The sheer size of Ashe makes it a miserable place to watch tennis. With a capacity of 23,157, it’s the biggest tennis stadium in the world. But that just means it has more bad seats than any other arena. While the best tennis venues provide a sense of intimacy, Ashe’s double-decker stack of luxury boxes, located immediately above the courtside seats, pushes everyone else higher, making fans in the upper deck feel as if they’re watching tennis through the wrong end of a telescope.

Just how bad is it? Fans in the depressingly designated Row Z at the very top of Ashe, peering at a court a fraction of the size of a baseball diamond, sit 120 feet in the air, higher even than their counterparts at neighboring Shea Stadium. Meanwhile, Wimbledon’s Centre Court packs just over 13,000 fans into an arena scarcely higher than the luxury-box level at Ashe.
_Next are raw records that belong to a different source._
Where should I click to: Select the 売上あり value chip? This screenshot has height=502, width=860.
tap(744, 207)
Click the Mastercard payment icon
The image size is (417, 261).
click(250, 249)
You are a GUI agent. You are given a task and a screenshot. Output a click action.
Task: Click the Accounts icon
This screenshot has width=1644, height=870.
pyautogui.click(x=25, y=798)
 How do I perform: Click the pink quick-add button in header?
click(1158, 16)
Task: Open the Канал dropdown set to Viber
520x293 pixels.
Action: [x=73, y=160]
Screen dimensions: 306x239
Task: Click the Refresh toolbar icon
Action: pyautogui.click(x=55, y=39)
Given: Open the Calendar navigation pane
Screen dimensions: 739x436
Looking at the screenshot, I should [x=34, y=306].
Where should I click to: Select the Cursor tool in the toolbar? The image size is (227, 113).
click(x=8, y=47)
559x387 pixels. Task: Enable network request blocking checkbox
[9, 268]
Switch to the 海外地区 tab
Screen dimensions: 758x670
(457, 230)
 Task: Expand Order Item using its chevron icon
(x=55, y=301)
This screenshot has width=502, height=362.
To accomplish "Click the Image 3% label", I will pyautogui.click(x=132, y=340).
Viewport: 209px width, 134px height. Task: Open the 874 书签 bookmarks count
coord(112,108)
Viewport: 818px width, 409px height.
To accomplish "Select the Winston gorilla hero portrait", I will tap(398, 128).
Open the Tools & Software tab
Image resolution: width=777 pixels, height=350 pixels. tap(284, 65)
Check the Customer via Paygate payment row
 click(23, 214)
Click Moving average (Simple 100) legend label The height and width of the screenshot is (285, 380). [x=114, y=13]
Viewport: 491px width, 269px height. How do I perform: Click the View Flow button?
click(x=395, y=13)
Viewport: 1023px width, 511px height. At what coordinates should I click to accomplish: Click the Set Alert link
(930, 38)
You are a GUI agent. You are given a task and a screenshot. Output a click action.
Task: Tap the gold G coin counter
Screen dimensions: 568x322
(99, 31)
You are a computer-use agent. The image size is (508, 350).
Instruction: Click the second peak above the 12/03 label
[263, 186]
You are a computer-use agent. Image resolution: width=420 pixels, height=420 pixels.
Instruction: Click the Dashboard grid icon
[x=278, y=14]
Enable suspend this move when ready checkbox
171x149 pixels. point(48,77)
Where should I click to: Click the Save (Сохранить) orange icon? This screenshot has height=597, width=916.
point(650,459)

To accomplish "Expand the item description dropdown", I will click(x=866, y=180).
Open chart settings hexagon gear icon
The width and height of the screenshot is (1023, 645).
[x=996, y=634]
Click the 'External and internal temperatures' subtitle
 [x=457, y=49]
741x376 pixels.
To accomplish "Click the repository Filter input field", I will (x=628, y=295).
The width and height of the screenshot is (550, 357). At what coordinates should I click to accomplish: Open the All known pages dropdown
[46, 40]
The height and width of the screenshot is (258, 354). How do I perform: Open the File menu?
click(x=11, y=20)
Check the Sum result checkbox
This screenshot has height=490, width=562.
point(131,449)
Absurdly, a U.S. Tennis Association fact sheet claims that “individual seating, increased restrooms and increased concession stands are among the most visible differences between Arthur Ashe Stadium and its predecessor, Louis Armstrong Stadium.” Here’s one more: The old, unloved Armstrong stadium—the biggest in tennis prior to Ashe—only rose to the point where Ashe’s upper deck begins. That means at least half the spectators in Ashe now sit higher than the worst nosebleed seat the Open had to offer five years ago.

Worse, because the upper deck is so far from the action, Open apparatchiks allow fans in Ashe to leave their seats and move around during play. As a result, spectators in the upper deck generally glimpse Pete Sampras or Venus Williams only when they’re not staring at sunburned, hot-dog-toting fans trying to find their seats. Upper-deck denizens, incidentally, tend to be rank-and-file USTA members, season-ticket holders, or other tennis enthusiasts (like myself) who go to the U.S. Open every year and should be spreading the good word about the sport. But many have come to loathe its principal U.S. venue. Some now spend their time entirely on the outer courts.

If Ashe were packed to the rafters, then maybe you could justify the USTA’s decision to build this monstrosity. But even on the U.S. Open’s final weekend, when the stadium is routinely announced as being sold out and no important matches are being played on the outer courts, Ashe is rarely filled with fans. No-shows may be a fact of life in sports, but to have them so consistently at the climax of America’s premier tennis event says a lot about its principal venue.

It’s not just fans who feel alienated by Arthur Ashe Stadium. Players dislike the place, too. Some have said the court surface is the slowest at the whole tennis center. Many more hate the wind that whips through the large players’ entrance at the stadium’s north end. Lleyton Hewitt, last year’s men’s champion, compared Ashe unfavorably to provincial Australian courts after winning a match in 2000, saying, “It was a nightmare out there, the toughest conditions I’ve ever played in. … It felt like a hurricane was behind me at one end.”

Then there’s the dulling effect Arthur Ashe Stadium has on televised matches. While the typically roaring, buzzing crowds at Wimbledon or the French Open build the drama of a good match for those watching at home, Ashe’s vastness and inevitable vacant seats—especially in the corporate-junket territory close to the court—diminish crowd noise and make even taut, hard-fought contests seem less intense. A casual TV viewer, looking at the crowd surge behind a golfer on the 18th hole of a major, must think the fans can’t get enough of the sport. The same fan watching the U.S. Open’s Super Saturday might believe it’s not worth attending the final of a major tennis tournament. In the long run, it’s not an impression tennis can afford to give.